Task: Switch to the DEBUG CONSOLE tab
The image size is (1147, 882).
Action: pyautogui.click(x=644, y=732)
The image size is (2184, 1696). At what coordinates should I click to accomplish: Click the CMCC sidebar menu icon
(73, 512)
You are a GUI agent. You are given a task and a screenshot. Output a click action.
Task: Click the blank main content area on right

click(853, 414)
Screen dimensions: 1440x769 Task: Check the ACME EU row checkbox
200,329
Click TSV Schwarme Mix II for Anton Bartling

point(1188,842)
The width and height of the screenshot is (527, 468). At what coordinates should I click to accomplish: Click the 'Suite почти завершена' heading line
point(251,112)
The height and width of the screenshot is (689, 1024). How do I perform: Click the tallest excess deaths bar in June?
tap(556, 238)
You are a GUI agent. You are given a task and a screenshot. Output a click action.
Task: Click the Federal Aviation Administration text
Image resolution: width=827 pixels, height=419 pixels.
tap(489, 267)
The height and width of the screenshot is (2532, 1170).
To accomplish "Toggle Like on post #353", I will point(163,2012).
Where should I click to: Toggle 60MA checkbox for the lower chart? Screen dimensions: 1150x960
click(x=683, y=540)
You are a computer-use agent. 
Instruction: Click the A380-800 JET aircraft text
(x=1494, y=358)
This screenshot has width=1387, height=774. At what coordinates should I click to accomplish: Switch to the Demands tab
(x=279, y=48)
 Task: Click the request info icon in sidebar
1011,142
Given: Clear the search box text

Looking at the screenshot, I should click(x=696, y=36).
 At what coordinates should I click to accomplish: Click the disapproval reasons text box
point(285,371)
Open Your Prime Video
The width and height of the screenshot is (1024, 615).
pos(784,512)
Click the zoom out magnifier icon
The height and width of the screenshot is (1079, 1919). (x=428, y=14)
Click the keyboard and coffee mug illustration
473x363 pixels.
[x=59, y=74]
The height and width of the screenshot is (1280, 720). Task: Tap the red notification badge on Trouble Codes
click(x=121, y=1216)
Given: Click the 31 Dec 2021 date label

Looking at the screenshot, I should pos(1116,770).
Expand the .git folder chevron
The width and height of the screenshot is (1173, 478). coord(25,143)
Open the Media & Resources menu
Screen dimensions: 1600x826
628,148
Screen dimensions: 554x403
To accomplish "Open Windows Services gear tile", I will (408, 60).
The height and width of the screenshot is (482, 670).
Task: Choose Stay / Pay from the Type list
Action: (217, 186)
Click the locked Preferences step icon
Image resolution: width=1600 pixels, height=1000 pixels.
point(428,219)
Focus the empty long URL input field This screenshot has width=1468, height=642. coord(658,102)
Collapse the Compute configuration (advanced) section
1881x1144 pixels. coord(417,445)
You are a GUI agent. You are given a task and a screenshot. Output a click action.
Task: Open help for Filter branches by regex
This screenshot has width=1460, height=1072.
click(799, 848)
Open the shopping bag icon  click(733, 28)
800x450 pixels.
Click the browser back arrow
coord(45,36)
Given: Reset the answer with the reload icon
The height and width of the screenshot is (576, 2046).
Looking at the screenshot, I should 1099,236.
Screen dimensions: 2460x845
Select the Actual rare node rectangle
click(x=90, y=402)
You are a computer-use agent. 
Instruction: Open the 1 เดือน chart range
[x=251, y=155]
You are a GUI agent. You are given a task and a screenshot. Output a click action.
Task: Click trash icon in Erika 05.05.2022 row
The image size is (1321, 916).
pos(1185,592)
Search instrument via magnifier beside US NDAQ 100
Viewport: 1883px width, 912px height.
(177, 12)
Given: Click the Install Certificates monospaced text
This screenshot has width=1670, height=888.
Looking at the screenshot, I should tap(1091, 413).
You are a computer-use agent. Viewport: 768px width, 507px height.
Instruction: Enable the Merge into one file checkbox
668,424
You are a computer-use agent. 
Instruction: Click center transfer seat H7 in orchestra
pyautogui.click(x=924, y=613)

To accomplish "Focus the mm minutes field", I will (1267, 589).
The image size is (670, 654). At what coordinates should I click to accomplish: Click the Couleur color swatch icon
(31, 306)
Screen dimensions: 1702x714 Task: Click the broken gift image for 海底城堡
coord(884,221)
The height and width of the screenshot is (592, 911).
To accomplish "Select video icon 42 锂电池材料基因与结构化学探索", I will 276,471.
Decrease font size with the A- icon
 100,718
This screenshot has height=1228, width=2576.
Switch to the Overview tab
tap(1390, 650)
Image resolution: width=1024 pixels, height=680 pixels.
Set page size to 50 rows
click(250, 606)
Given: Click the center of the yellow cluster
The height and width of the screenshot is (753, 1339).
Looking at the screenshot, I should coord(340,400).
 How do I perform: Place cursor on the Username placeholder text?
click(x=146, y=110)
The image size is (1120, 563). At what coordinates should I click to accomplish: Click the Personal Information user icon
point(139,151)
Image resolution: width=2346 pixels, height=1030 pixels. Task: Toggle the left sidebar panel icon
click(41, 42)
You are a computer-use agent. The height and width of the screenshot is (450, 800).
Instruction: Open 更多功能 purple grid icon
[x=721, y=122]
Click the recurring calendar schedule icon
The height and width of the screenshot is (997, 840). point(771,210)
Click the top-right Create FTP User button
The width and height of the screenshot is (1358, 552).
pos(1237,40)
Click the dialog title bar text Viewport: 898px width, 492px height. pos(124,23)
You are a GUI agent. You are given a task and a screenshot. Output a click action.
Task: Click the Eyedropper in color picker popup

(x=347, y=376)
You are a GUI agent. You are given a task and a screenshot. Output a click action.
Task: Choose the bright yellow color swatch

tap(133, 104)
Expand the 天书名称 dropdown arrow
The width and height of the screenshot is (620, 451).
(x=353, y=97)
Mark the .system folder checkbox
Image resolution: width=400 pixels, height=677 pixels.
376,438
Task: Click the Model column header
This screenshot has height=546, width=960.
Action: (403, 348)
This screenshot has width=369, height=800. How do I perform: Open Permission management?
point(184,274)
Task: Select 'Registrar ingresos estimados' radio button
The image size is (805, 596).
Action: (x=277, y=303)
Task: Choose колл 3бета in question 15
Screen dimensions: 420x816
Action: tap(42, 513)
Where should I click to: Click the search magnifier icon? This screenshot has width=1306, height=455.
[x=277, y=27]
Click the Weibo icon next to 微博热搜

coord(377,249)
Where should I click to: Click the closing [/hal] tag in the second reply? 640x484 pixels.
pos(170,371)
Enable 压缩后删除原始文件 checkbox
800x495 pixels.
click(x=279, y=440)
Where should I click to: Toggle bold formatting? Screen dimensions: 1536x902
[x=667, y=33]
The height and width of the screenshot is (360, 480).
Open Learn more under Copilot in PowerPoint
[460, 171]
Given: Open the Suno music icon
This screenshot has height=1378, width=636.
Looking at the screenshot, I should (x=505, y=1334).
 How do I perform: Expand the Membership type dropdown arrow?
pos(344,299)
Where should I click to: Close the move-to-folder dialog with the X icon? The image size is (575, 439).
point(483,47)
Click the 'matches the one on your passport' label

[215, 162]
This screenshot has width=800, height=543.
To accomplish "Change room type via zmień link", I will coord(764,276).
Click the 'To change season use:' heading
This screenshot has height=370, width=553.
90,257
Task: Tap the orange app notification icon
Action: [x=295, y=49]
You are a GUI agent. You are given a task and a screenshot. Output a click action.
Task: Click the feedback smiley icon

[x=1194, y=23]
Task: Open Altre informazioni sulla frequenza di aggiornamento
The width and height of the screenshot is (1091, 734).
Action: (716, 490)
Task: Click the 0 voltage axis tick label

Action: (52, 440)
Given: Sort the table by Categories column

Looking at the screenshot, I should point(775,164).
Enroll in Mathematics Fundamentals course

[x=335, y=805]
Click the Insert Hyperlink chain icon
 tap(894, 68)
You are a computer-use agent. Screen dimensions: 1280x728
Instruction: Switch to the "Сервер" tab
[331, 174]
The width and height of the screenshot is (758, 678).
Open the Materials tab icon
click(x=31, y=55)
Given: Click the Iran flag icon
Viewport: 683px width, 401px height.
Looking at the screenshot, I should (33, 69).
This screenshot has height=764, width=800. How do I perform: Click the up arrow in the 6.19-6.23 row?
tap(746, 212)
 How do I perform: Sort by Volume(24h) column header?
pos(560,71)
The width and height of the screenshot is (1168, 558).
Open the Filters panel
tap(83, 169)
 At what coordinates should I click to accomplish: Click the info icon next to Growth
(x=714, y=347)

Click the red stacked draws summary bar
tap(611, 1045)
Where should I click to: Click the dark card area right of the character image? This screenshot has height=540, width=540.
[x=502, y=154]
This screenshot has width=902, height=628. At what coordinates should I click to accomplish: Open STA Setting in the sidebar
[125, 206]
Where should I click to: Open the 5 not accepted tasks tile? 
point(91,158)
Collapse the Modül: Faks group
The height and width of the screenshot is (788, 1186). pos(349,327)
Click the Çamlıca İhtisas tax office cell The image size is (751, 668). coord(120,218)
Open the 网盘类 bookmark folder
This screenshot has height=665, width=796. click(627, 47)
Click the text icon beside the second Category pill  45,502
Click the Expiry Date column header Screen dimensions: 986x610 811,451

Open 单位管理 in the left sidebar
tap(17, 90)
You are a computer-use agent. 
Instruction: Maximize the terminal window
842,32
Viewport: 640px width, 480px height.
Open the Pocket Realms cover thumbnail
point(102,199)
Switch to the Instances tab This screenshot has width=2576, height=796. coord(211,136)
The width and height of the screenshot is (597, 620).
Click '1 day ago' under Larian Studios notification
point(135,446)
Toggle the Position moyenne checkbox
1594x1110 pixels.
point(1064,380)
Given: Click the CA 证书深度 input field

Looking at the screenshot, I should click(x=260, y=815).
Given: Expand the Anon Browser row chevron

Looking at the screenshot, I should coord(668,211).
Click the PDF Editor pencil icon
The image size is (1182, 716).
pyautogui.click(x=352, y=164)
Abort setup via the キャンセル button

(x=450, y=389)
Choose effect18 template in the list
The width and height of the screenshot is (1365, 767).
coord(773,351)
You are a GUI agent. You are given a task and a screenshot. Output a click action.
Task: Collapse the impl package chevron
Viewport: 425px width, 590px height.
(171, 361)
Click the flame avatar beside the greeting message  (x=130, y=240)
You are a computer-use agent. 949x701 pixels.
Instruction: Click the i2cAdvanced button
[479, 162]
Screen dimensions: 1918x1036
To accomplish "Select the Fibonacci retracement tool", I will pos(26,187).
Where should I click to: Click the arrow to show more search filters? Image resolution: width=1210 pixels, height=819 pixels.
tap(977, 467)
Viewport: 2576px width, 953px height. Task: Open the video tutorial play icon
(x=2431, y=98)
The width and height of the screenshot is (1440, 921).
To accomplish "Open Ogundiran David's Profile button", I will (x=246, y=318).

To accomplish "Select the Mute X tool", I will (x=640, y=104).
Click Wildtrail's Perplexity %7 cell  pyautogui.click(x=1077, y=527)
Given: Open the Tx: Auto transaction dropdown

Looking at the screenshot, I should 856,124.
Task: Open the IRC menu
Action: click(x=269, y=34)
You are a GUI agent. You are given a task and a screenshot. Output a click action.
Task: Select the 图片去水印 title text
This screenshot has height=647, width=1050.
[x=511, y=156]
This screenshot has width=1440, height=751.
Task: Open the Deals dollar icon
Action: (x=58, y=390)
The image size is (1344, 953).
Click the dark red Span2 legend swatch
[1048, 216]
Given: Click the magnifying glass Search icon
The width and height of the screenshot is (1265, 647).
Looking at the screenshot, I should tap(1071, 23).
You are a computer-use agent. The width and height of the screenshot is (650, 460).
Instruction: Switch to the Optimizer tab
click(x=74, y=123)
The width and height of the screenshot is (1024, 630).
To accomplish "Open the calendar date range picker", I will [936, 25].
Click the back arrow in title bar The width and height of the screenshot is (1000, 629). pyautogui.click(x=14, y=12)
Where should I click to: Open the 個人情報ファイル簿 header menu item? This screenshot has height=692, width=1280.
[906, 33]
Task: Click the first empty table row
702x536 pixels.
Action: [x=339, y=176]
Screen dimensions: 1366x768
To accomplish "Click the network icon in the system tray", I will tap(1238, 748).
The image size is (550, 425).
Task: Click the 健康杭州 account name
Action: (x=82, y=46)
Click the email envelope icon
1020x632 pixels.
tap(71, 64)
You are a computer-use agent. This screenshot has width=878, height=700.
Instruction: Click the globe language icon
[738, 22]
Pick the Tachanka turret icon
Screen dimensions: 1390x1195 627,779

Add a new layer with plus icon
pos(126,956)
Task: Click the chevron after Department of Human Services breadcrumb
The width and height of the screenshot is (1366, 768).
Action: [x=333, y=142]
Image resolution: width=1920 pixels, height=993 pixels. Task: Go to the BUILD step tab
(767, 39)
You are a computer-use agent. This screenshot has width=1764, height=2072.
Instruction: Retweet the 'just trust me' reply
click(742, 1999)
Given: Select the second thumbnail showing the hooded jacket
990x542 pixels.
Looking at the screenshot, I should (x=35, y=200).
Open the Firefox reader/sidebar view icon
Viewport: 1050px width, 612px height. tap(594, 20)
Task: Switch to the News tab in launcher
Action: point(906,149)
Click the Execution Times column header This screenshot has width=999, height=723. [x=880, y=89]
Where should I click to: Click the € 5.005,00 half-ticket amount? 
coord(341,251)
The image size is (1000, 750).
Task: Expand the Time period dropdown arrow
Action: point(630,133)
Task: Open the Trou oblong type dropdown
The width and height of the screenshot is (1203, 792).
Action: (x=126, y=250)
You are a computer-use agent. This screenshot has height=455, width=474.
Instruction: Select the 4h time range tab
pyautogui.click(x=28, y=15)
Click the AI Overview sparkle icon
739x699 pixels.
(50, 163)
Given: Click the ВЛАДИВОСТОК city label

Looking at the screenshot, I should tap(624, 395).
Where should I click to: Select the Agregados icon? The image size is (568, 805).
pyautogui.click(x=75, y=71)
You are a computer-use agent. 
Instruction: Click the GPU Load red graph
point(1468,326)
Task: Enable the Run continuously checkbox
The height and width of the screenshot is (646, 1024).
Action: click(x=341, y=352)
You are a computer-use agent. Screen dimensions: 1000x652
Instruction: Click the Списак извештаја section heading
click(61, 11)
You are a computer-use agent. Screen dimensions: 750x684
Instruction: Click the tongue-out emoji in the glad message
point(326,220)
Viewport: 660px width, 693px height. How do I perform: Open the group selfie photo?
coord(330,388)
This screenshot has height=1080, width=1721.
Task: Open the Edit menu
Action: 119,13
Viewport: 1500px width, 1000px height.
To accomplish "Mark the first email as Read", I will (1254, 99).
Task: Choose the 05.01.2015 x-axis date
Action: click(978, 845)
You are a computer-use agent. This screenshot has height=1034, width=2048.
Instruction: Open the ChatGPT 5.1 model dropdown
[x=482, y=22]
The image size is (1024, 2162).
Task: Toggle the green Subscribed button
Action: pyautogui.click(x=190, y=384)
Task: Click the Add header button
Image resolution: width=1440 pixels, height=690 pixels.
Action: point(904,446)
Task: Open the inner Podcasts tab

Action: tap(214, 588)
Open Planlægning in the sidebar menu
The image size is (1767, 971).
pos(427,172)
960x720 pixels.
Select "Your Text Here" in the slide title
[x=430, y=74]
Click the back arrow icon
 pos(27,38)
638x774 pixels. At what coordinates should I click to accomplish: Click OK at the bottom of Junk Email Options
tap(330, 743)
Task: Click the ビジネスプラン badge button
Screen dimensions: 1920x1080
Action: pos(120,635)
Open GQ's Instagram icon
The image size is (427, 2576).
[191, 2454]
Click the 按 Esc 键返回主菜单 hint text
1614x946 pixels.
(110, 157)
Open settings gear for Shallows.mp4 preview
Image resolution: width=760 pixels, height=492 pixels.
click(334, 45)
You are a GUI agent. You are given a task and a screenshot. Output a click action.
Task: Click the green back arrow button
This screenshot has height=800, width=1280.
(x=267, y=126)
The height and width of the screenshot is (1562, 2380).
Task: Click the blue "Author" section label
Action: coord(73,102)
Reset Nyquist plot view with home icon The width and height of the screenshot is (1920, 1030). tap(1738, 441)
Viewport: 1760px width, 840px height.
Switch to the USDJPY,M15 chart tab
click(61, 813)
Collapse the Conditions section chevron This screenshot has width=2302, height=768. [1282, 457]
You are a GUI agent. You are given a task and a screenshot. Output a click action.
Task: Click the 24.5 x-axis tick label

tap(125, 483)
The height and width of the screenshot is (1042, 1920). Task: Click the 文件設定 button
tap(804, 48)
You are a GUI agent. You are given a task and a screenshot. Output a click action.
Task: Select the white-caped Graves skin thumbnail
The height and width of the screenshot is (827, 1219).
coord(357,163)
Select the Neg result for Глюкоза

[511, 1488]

_ _ _ _ _

* _Activity_: Of the entries above, repeat exactly the lines from the line with "How do I perform: Expand" through the line with "This screenshot has width=800, height=543.", both of them included.

* _Response_:
 How do I perform: Expand the Membership type dropdown arrow?
pos(344,299)
Where should I click to: Close the move-to-folder dialog with the X icon? The image size is (575, 439).
point(483,47)
Click the 'matches the one on your passport' label

[215, 162]
This screenshot has width=800, height=543.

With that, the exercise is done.